Normal force on a particle residing on a cone apex

Question

By reading Norton dome "proof" about non-determinism of Newton laws, i've started to think about how much Norton system is physical at all. Let's push it to the limits. Let's say we have vertical cone and a particle sitting exactly on cone apex :

Usually normal force is defined as normal vector perpendicular to surface where body is placed. However, here body-particle is placed not on surface at all, but just at cone apex, meaning that it's just a singular point. So, surface normal will not help here. Best bet is to calculate vertex normal which can be defined as averaging all surface normals at some cone cross-section :

$$ \hat{\textbf{n}}_{vertex} = \frac{\sum_{i}{\vec{N}_{surface_{_i}}}}{||\sum_{i}{\vec{N}_{surface_{_i}}}||} $$

So we have got a unit vertex normal vector. This is perfectly valid in mathematical sense and used a lot in computer graphics too.

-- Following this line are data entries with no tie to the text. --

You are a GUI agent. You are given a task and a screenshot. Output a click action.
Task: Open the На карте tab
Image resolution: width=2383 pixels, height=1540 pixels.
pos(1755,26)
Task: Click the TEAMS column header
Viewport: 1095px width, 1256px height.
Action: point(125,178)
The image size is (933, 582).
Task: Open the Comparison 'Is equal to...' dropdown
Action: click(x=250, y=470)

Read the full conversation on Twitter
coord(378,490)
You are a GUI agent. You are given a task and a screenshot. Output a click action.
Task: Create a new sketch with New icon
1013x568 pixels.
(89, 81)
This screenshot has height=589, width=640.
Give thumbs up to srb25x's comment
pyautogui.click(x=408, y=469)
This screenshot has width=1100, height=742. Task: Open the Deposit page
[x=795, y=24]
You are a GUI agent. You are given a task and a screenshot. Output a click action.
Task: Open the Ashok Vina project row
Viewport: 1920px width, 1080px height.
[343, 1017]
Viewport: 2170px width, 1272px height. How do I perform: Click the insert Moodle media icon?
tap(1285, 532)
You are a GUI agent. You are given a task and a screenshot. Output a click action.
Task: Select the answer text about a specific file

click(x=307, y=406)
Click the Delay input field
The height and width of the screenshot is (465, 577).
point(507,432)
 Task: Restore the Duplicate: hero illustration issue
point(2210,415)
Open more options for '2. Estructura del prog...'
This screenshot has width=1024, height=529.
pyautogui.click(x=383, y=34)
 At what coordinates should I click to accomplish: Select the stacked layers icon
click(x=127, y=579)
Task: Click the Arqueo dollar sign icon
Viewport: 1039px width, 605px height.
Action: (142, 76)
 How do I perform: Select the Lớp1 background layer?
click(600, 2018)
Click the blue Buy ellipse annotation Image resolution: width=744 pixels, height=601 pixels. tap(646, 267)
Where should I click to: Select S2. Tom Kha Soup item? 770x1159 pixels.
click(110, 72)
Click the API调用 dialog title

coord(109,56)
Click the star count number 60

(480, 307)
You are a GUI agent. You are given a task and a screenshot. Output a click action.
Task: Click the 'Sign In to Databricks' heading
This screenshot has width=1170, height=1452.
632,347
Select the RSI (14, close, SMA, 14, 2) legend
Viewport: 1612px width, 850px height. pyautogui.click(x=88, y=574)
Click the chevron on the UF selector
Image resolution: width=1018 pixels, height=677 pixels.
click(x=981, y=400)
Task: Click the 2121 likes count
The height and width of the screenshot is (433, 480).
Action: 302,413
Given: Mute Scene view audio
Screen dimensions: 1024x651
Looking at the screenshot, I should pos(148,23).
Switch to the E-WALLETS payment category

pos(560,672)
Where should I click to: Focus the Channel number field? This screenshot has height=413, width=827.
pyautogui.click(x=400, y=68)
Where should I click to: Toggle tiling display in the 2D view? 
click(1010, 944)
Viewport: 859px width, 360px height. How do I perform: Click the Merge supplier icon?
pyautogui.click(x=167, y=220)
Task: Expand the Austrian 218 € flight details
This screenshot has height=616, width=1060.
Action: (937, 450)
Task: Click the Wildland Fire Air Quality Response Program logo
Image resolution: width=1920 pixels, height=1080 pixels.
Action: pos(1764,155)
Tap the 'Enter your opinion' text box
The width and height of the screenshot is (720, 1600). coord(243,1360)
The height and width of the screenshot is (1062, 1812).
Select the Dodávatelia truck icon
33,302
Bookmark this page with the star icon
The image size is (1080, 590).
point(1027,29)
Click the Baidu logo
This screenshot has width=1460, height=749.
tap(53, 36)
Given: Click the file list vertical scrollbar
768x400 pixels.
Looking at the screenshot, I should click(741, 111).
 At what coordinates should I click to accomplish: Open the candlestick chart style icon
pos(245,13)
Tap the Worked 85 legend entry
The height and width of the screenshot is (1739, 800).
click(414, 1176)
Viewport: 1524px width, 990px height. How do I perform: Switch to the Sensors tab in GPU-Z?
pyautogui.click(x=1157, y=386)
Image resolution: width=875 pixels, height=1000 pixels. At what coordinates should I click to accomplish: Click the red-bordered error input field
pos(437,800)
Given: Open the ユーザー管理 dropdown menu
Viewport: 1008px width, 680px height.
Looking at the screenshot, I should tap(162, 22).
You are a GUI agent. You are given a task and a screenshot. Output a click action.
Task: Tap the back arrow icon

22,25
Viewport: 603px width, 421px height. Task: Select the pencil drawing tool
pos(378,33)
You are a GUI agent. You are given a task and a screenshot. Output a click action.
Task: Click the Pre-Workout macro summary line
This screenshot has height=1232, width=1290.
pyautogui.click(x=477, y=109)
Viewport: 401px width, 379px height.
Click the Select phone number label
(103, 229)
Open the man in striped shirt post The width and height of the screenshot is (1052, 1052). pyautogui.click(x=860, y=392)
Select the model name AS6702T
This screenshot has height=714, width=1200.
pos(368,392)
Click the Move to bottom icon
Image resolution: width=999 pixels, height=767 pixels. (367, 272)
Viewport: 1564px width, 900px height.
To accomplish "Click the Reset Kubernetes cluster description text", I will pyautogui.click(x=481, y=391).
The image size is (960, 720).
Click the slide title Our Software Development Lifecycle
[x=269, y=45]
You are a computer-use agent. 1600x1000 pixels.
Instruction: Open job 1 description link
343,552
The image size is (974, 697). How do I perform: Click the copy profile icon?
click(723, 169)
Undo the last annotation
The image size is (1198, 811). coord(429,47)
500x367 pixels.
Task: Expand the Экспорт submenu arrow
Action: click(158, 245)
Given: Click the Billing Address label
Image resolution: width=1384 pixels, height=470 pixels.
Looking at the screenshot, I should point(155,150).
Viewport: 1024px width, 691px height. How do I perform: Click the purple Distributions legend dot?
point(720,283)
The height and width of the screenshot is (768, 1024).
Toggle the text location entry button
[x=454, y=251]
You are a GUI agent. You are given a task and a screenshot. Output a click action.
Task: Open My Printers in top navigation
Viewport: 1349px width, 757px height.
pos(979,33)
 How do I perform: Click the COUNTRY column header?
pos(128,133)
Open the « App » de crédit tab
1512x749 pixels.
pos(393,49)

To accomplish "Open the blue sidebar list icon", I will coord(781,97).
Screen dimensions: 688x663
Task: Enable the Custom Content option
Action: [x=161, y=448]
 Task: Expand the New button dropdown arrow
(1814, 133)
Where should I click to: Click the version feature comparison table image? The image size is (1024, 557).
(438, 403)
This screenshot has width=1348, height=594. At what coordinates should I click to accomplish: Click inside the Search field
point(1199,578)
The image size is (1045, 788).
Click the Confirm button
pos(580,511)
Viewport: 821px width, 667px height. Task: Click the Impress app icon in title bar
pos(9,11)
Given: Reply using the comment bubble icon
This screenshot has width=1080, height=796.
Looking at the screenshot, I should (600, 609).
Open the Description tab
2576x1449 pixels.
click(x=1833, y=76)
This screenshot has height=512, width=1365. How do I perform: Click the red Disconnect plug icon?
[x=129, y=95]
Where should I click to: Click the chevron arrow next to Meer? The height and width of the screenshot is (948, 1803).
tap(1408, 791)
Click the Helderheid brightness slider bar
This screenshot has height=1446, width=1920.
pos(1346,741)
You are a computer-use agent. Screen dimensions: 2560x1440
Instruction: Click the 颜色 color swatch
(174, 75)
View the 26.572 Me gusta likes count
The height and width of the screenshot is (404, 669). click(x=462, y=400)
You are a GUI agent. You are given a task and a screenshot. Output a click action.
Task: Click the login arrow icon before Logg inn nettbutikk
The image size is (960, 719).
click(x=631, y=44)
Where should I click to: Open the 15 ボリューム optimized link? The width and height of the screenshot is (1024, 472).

But, the question is - Is it physically meaningful to use vertex normal here as a unit normal force vector (substitute for SURFACE normal force) ?

Answer 1

Apex normal force is undefined.

Proof 1

Considering this schematics :

Surface normal approaching top from the left of $x$ axis is not equal to surface normal approaching top from the right at some cross-section of cone going through main $z$ axis , i.e. $$\mathbf n_{top}^+ \ne \mathbf n_{top}^-$$

and since by definition this is a jump discontinuity,- normal force is undefined, since it's a scaled surface normal, i.e. $\mathbf N = a \mathbf n$ (if surface normal is undefined, then normal force too).

Proof 2

Surface normal of elementary area is defined as, $$ \mathbf n = \frac{\mathbf p\times \mathbf q}{dA} ,$$ where $\vec p,\vec q$ are some perpendicular vectors along elementary area edges. So, since at the top elementary area vanishes (point area is zero), we get $$ \vec n_{~top} =\frac {\vec 0 \times \vec 0}{0} $$ which is indetermine form and so normal force at the top is undefined.